On April 10, 2025, the ECJ issued the AG Opinion in the case C-101/24 (XYRALITY).

Context: Directive 2006/112 Distribution of electronic services (game applications for mobile devices) via a marketplace for applications Place of supply of services in the period before 1 January 2015 Place of establishment of the marketplace for applications or place of establishment of the developer of the  applications


Summary

  • Facts of the Case: XYRALITY GmbH, a German mobile app developer, provided apps through an Irish-operated app store. Users downloaded these apps for free, with optional in-app purchases facilitated through the app store. The case revolves around the correct application of VAT for these transactions prior to new regulations established in 2015.
  • Legal Issues: The central issue is whether the app store can be considered the supplier of the services (the apps and in-app purchases) for VAT purposes, based on Article 28 of Directive 2006/112/EC. This determination affects where VAT is payable and which entity is responsible for charging and collecting it.
  • Questions Raised:The Bundesfinanzhof referred three questions to the Court of Justice:
    • Should the app store be treated as the supplier of services provided before 2015?
    • If so, where is the place of supply of these services determined?
    • Is the app developer liable for VAT under Article 203 despite the app store’s role in invoicing?
  • Advocate General’s Opinion:
    • Advocate General Szpunar opined that Article 28 applies to the case, asserting the app store should be treated as the supplier of services. He emphasized that both the app availability and in-app purchases are inseparable services, thus the app store acts in its own name but on behalf of the developer. Consequently, the place of supply is determined by the location of the app store (Ireland), and not Germany.
  • Conclusions: Szpunar concluded that:
    • The app store is deemed to have received services from the developer and supplied them to end users.
    • The place of supply for the fictitious service is based on Article 44 (the location of the agent).
    • The developer is not liable for VAT under Article 203 since the end users, being non-taxable persons, do not have the right to deduct VAT. Thus, the tax liability rests solely with the app store as the effective supplier.
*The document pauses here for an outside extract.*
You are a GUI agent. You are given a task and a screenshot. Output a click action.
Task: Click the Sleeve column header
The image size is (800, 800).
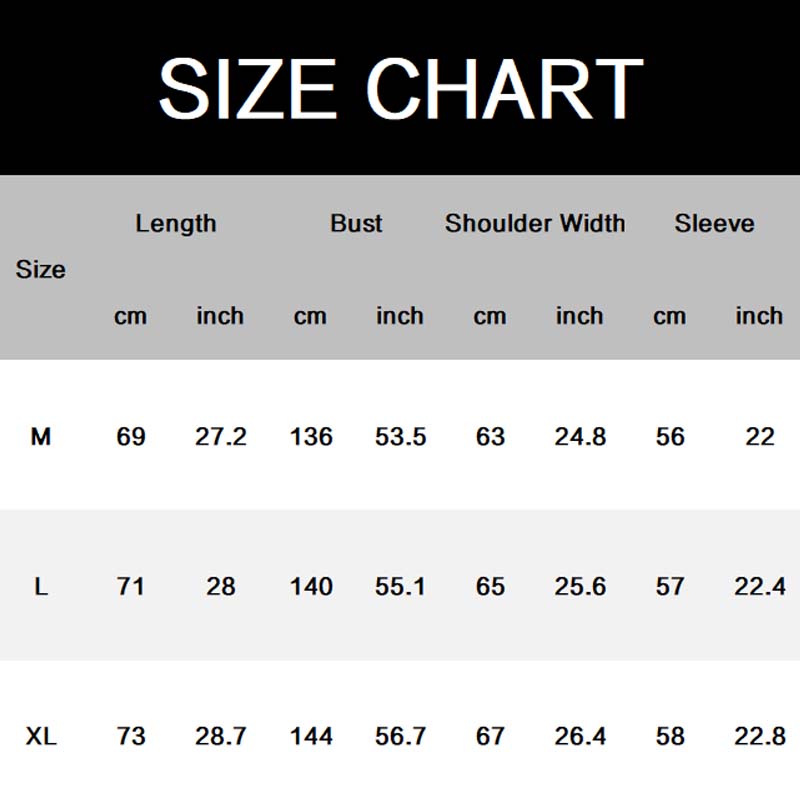click(714, 223)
Articles in the EU VAT Directive

Articles 28, 44, 45 and 203 of the EU VAT Directive 2006/112/EC.

Article 28
Where a taxable person acting in his own name but on behalf of another person takes part in a supply of services, he shall be deemed to have received and supplied those services himself.

Article 44
The place of supply of services to a taxable person acting as such shall be the place where that person has established his business. However, if those services are provided to a fixed establishment of the taxable person located in a place other than the place where he has established his business, the place of supply of those services shall be the place where that fixed establishment is located. In the absence of such place of establishment or fixed establishment, the place of supply of services shall be the place where the taxable person who receives such services has his permanent address or usually resides.

Article 45
The place of supply of services to a non-taxable person shall be the place where the supplier has established his business. However, if those services are provided from a fixed establishment of the supplier located in a place other than the place where he has established his business, the place of supply of those services shall be the place where that fixed establishment is located. In the absence of such place of establishment or fixed establishment, the place of supply of services shall be the place where the supplier has his permanent address or usually resides.

Article 203
VAT shall be payable by any person who enters the VAT on an invoice.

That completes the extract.